For here comes the smell of some baptised flesh,

And the sounding of baptised feet.”

But oh! the fire that burns, and maun burn;

For the time that is gone will never return.

On a steed as white as the new-milked milk,

The Elf Queen leaped with a bound,

And young Elphin a steed like December snow

’Neath him at the word he found.

But a maiden came, and her christened arms

She linked her brother around,

And called on God, and the steed with a snort

Sank into the gaping ground.

But the fire maun burn, and I maun quake,

And the time that is gone will no more come back.

And she held her brother, and lo! he grew

A wild bull waked in ire;

And she held her brother, and lo! he changed

To a river roaring higher;

And she held her brother, and he became

A flood of the raging fire;

She shrieked and sank, and the wild elves laughed

Till the mountain rang and mire.

But oh! the fire yet burns in my brain,

And the hour is gone, and comes not again.

“O maiden, why waxed thy faith so faint,

Thy spirit so slack and slaw?

Thy courage kept good till the flame waxed wud,

Then thy might begun to thaw;

Had ye kissed him with thy christened lip,

Ye had wan him frae ’mang us a’.

Now bless the fire, the elfin fire,

That made thee faint and fa’;

Now bless the fire, the elfin fire,

The longer it burns it blazes the higher.”

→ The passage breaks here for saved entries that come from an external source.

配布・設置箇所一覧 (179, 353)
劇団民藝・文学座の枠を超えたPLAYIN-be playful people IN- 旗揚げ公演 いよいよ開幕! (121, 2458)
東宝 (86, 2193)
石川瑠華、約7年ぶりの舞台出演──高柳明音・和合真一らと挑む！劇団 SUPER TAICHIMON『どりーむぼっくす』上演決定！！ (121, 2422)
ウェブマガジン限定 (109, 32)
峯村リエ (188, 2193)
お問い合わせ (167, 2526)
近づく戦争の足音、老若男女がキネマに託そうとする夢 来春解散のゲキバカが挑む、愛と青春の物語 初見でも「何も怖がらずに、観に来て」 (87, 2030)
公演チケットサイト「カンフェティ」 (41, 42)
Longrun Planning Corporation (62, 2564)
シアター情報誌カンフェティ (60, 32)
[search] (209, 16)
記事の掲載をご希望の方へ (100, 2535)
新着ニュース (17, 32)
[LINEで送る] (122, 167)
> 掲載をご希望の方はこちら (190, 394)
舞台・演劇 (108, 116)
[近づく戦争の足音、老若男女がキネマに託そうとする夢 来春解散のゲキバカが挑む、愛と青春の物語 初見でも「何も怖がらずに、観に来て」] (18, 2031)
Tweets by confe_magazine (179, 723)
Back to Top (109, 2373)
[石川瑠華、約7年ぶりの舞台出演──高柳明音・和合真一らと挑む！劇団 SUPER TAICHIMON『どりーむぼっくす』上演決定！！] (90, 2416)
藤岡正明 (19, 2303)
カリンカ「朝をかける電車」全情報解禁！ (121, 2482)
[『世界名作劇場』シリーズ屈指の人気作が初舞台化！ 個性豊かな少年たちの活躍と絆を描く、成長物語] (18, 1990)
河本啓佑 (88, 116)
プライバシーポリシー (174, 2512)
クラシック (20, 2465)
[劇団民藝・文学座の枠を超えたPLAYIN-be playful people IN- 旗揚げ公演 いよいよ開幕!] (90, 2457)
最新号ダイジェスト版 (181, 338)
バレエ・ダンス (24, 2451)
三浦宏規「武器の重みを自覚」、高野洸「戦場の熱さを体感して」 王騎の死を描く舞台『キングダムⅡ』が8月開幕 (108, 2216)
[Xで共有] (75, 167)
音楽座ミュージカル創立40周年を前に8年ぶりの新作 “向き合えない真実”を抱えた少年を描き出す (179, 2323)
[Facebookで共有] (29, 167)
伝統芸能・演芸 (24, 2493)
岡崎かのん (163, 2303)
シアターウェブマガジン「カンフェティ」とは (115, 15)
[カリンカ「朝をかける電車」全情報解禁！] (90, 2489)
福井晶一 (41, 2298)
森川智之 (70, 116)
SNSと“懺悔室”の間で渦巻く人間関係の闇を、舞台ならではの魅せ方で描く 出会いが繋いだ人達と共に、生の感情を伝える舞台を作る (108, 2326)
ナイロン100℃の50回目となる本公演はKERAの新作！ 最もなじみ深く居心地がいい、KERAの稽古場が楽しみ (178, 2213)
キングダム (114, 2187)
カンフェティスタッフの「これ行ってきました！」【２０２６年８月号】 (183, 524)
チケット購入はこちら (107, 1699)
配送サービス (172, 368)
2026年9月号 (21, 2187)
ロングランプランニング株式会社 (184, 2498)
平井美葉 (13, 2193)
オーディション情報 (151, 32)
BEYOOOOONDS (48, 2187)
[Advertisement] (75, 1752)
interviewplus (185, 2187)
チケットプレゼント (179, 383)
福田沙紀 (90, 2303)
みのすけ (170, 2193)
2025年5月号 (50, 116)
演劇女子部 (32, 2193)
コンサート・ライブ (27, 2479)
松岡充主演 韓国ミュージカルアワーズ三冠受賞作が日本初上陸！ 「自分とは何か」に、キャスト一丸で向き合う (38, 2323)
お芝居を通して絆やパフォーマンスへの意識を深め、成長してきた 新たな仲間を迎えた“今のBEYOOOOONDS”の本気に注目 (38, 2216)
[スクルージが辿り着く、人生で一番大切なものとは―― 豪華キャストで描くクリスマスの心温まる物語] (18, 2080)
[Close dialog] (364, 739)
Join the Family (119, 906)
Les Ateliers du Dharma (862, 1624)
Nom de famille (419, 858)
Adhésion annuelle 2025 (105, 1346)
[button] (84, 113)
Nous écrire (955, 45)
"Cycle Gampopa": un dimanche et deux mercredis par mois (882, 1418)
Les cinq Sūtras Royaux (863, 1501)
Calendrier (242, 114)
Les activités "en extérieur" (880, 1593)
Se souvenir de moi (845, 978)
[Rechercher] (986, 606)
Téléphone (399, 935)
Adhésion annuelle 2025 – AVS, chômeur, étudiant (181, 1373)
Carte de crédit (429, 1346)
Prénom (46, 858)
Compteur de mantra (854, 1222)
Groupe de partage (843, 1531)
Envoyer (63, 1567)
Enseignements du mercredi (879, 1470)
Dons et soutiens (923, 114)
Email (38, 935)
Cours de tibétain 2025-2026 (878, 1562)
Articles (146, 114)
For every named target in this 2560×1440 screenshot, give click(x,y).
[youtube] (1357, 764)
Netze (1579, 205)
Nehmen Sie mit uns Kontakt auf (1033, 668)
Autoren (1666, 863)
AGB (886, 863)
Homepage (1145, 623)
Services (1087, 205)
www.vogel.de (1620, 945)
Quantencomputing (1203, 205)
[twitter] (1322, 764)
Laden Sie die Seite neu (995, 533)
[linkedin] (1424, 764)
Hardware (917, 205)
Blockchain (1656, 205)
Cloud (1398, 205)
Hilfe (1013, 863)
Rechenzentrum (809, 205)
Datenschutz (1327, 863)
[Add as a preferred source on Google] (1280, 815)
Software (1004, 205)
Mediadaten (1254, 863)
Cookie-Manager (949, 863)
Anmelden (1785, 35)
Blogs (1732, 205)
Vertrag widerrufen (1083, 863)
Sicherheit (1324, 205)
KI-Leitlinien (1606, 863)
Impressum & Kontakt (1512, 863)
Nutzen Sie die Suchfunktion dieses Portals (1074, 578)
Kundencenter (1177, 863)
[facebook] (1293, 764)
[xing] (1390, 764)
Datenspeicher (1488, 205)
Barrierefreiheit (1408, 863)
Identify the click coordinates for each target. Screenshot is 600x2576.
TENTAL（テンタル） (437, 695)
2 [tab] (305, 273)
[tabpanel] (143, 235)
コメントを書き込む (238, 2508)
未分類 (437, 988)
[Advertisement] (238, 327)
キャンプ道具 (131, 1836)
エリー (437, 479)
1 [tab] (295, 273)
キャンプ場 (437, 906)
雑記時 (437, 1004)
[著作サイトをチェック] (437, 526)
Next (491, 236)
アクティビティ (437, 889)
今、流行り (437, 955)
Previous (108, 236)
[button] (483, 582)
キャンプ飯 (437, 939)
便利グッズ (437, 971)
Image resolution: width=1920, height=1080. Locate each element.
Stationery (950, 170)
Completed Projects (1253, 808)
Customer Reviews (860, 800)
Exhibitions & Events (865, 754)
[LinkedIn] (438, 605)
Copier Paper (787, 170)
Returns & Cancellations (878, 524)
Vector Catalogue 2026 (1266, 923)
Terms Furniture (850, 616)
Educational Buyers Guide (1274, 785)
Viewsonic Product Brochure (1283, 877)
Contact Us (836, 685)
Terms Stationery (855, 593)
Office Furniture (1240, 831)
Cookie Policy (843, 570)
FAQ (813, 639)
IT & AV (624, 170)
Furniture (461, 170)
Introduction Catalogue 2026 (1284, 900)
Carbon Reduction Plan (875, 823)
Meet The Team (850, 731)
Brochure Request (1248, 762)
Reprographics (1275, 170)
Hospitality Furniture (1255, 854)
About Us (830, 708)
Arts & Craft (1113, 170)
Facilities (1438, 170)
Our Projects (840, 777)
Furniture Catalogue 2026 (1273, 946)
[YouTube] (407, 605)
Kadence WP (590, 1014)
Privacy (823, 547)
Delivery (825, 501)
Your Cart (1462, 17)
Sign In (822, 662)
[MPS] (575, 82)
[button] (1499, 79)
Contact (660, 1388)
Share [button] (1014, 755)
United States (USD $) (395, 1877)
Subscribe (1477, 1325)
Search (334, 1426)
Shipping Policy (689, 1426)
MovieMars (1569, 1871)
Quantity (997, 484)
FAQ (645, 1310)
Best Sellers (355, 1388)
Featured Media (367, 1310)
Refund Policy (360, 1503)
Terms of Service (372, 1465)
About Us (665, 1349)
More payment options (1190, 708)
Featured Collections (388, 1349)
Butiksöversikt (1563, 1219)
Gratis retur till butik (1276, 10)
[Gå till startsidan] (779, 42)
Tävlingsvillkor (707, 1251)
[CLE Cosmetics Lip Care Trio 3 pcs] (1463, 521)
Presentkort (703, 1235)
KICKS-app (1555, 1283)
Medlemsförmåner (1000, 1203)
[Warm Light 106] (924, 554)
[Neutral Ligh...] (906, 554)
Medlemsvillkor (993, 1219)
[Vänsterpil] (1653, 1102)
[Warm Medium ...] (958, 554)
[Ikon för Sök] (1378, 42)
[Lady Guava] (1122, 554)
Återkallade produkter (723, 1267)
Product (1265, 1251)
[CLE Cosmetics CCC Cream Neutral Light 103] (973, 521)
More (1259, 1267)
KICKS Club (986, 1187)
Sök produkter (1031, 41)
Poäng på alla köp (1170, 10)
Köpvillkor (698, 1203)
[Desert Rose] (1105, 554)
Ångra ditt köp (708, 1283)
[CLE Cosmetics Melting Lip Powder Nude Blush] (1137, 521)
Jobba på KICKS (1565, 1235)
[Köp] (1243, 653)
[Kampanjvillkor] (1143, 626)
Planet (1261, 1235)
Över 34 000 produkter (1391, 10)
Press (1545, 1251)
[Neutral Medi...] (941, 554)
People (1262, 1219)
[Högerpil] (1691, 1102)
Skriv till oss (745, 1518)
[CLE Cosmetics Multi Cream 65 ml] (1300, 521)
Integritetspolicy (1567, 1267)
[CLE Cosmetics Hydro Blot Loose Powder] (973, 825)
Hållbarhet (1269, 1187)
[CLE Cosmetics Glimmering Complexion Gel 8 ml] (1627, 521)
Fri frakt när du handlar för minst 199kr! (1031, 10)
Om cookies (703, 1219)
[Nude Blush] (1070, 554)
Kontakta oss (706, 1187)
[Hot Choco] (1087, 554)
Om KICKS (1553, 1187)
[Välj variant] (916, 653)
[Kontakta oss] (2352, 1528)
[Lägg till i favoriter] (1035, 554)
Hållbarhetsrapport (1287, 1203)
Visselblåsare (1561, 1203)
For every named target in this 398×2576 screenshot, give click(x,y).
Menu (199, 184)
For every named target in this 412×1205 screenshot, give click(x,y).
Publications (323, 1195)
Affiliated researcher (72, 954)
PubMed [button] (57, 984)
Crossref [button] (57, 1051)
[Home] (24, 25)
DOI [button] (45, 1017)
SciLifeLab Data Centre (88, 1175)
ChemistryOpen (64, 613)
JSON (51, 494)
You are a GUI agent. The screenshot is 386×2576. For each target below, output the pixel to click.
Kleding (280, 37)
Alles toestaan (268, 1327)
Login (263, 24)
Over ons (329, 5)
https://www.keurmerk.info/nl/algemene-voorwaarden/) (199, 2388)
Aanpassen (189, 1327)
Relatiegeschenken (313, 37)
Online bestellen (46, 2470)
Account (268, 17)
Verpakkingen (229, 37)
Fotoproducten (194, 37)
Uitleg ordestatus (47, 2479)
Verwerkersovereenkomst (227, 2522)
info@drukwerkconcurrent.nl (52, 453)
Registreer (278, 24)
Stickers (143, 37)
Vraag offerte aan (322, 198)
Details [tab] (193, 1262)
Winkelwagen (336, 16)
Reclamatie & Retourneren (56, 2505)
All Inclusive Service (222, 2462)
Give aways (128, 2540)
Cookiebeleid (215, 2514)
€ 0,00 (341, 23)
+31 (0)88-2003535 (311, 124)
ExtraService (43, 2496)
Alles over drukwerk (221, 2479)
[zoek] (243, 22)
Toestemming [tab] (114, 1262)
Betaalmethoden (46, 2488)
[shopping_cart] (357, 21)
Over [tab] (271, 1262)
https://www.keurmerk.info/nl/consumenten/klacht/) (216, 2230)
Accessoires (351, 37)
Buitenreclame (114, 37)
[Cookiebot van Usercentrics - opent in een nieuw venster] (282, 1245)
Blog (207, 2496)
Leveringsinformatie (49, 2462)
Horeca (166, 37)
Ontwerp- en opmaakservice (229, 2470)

“At the close of this unusual strain, the figure sat down on the grass, and proceeded to bind up her long and disordered tresses, gazing along the old and unfrequented road. ‘Now God be my helper,’ said the traveller, who happened to be the laird of Johnstone Bank, ‘can this be a trick of the fiend, or can it be bonnie Phemie Irving who chants this dolorous sang? Something sad has befallen that makes her seek her seat in this eerie nook amid the darkness and tempest; through might from aboon I will go on and see.